Examination of these leakage points show targeted prioritization of needs and opportunities. To determine which marketing efforts should be pursued, we consider the largest areas of market loss, the feasibility of impacting change and the cost of initiatives at each level. Subsequently, we can determine where marketing efforts should be focused to increase the optimal realized market value and the subsequent number of prescriptions. Once the priorities in the health care system have been identified (leverage points), it is critical to influence desired behaviors among targeted customers at these points to achieve the maximum business opportunity. Behaviors need to be reinforced or changed at these points in order to move the patient through the system. Each strategic action must be tailored to the relevant customers and to the specific behaviors that address the key business opportunity.
Regularly monitored
Behaviors and preferences are constantly changing, and this has been both complicated and accelerated in recent years by the vast increase in product choices and new product entrants. Therefore, the market must be regularly monitored for these changes. The blueprint of the health care market will shift as customers are offered new benefits that enhance their experiences. If you have developed a sound model, it will constantly feed into the brand development process, helping to identify, understand and react to any shifts that occur.
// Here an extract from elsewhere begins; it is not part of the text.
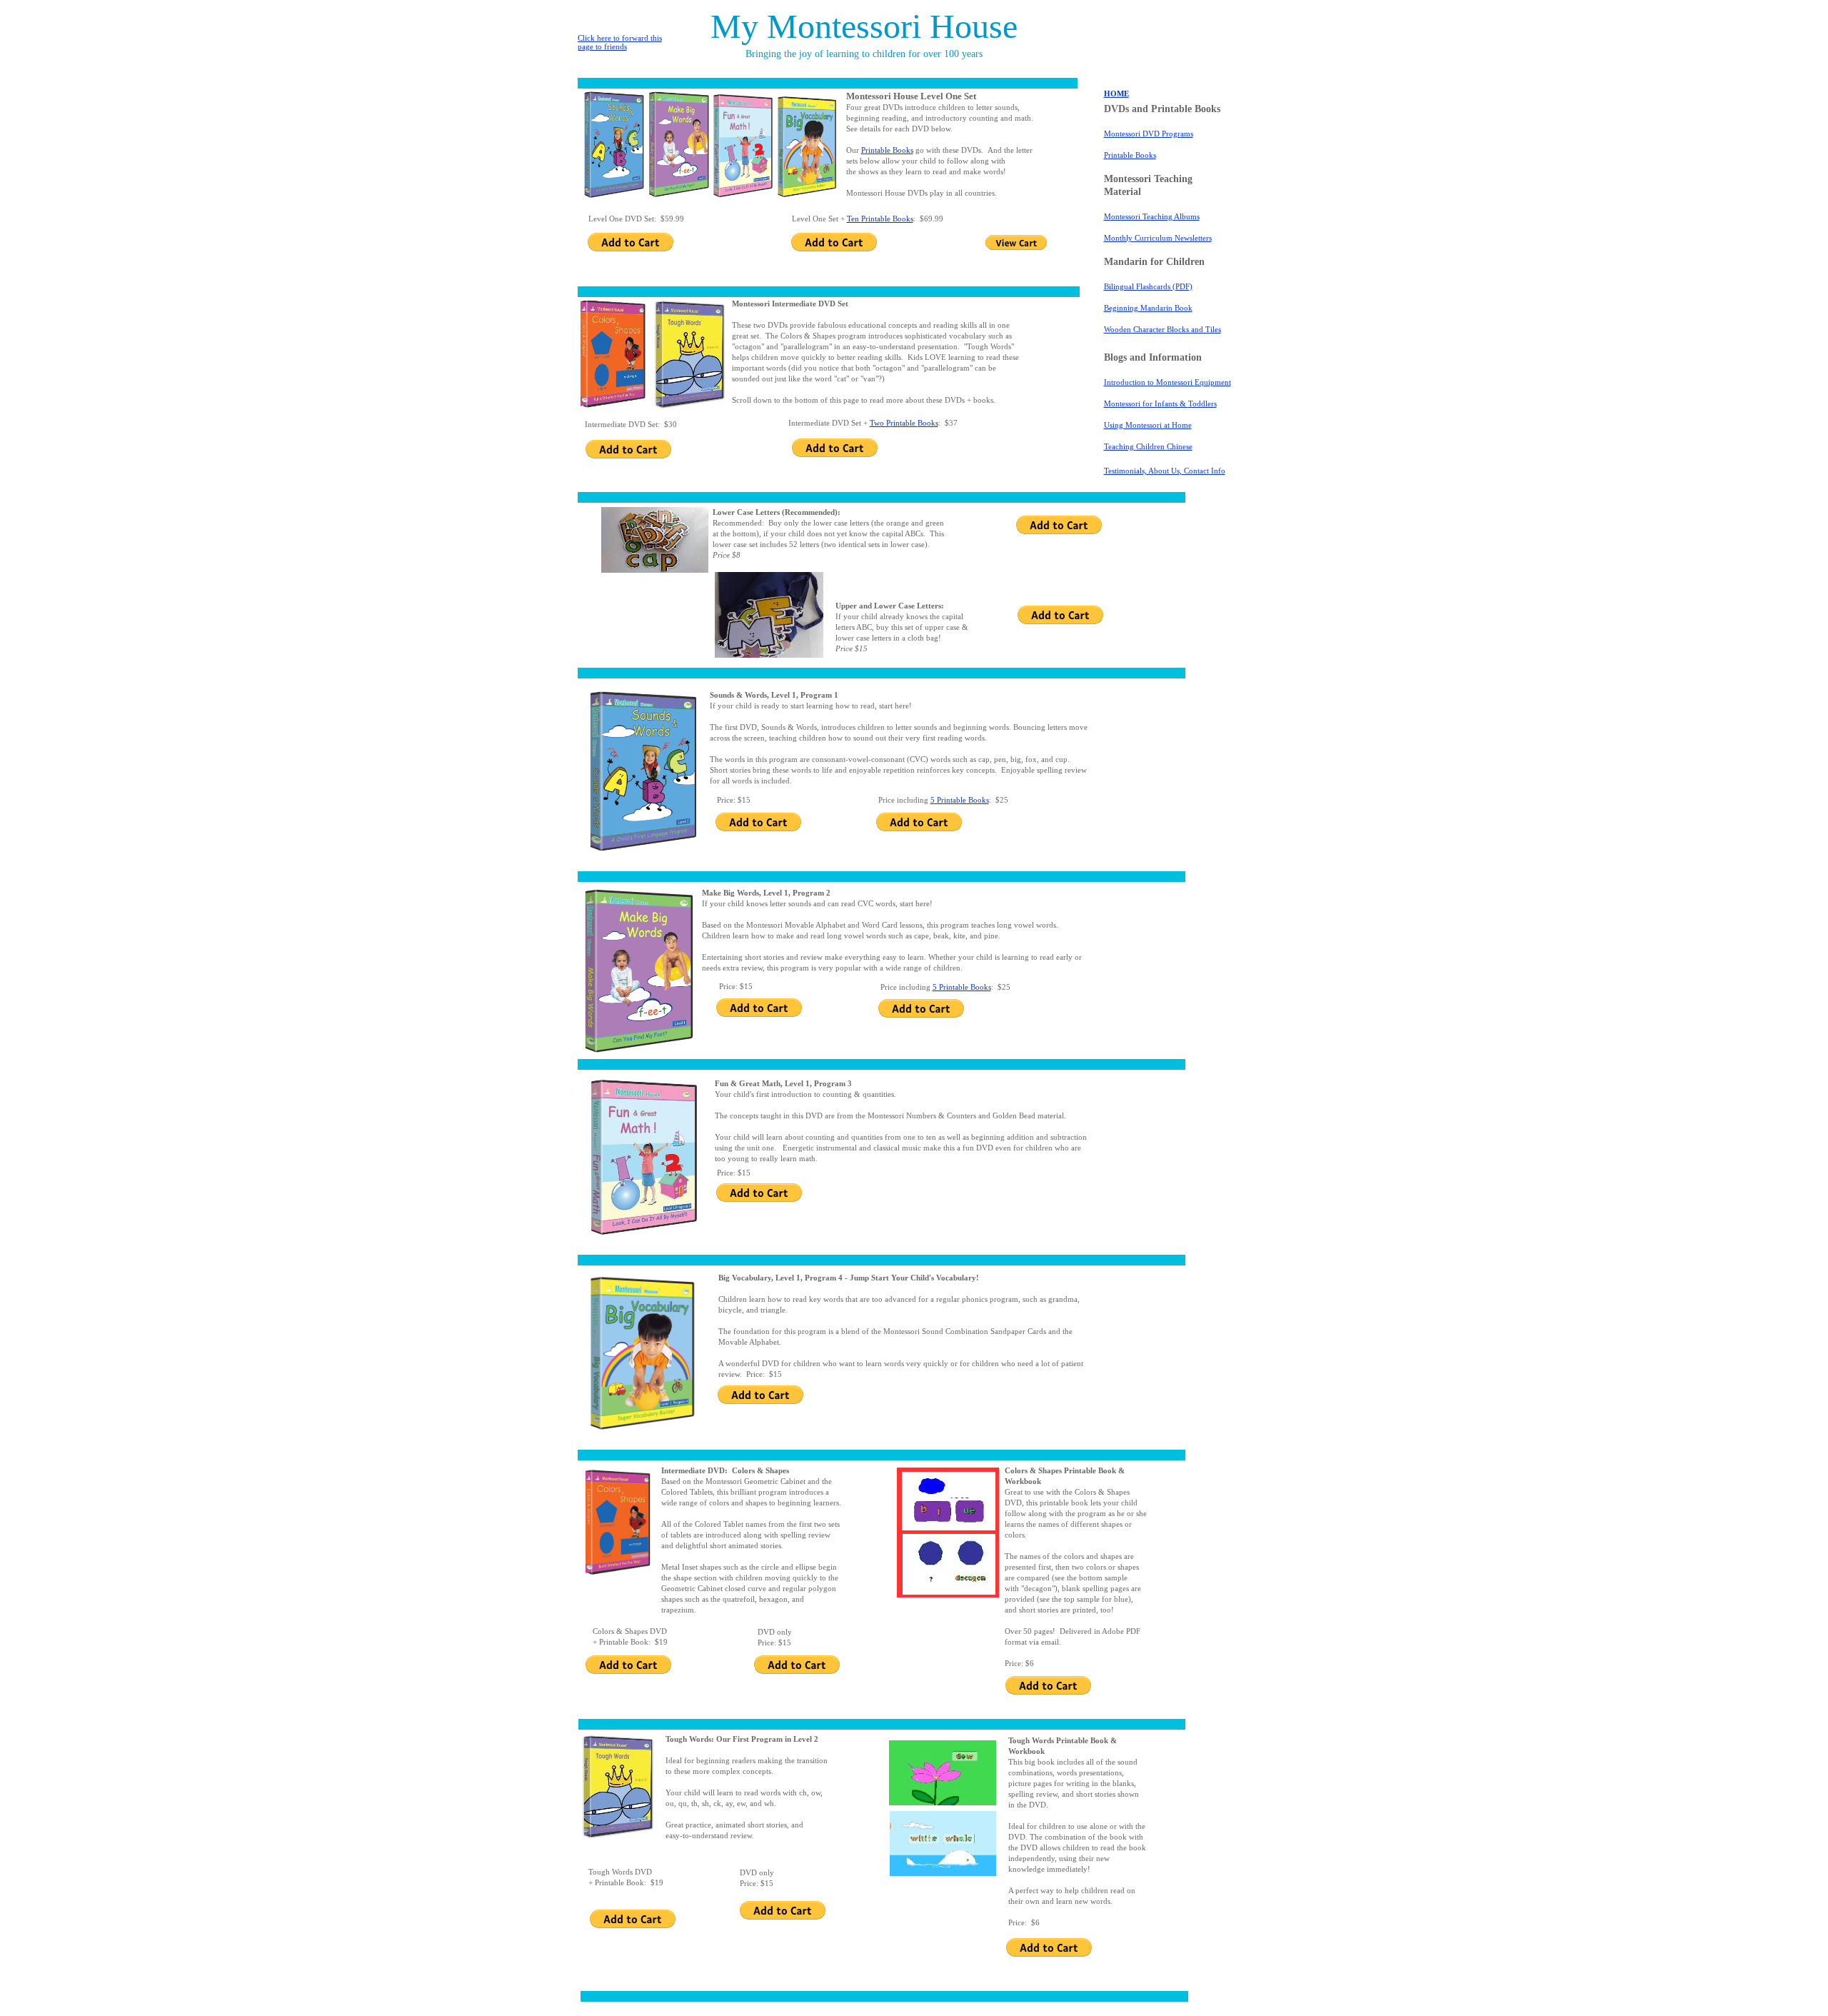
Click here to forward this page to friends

Drastic changes can be implemented for every shift, but only for those that will provide the best business opportunities. Understanding which ones are worth the investment and time will be essential to maximizing marketing dollars.
Furthermore, the analysis of the buying process helps boost brand potential in a volatile market by understanding patient actions within the marketplace. In a market where brand growth is slowing, the patient becomes a key player. By increasing the depth of understanding of patients and their experiences within the health care system, pharmaceutical marketers can demonstrate the distinct value of their brand to consumers. Through targeted marketing, relationships can be built with patients, enhancing their lifetime value.
The systematic analysis of the buying process can help determine how to interact with patients in a way that will increase compliance, persistence, and brand loyalty. It can help increase the total number of prescriptions by identifying and quantifying the size and feasibility of targeting niche populations. The identification of niches with unmet needs in the market serves to maximize the total number of patients who can benefit from use of the brand. Moreover, market obstacles can be identified and overcome, helping provoke change in consumer actions and increasing fulfillment rates.
Not be enough
For a brand to be successful, it is generally agreed that it must possess a significant competitive advantage, such as an improvement in treatment outcomes, a cost benefit or improvement in compliance. But the presence of such advantages may not be enough. Marketers need to fully understand the range of internal and external market environments that may impact the customer today and in the future. The buying process identifies current actions and helps to facilitate positive customer actions, thereby linking all the key players to a mutually-beneficial goal: satisfying the patient’s needs.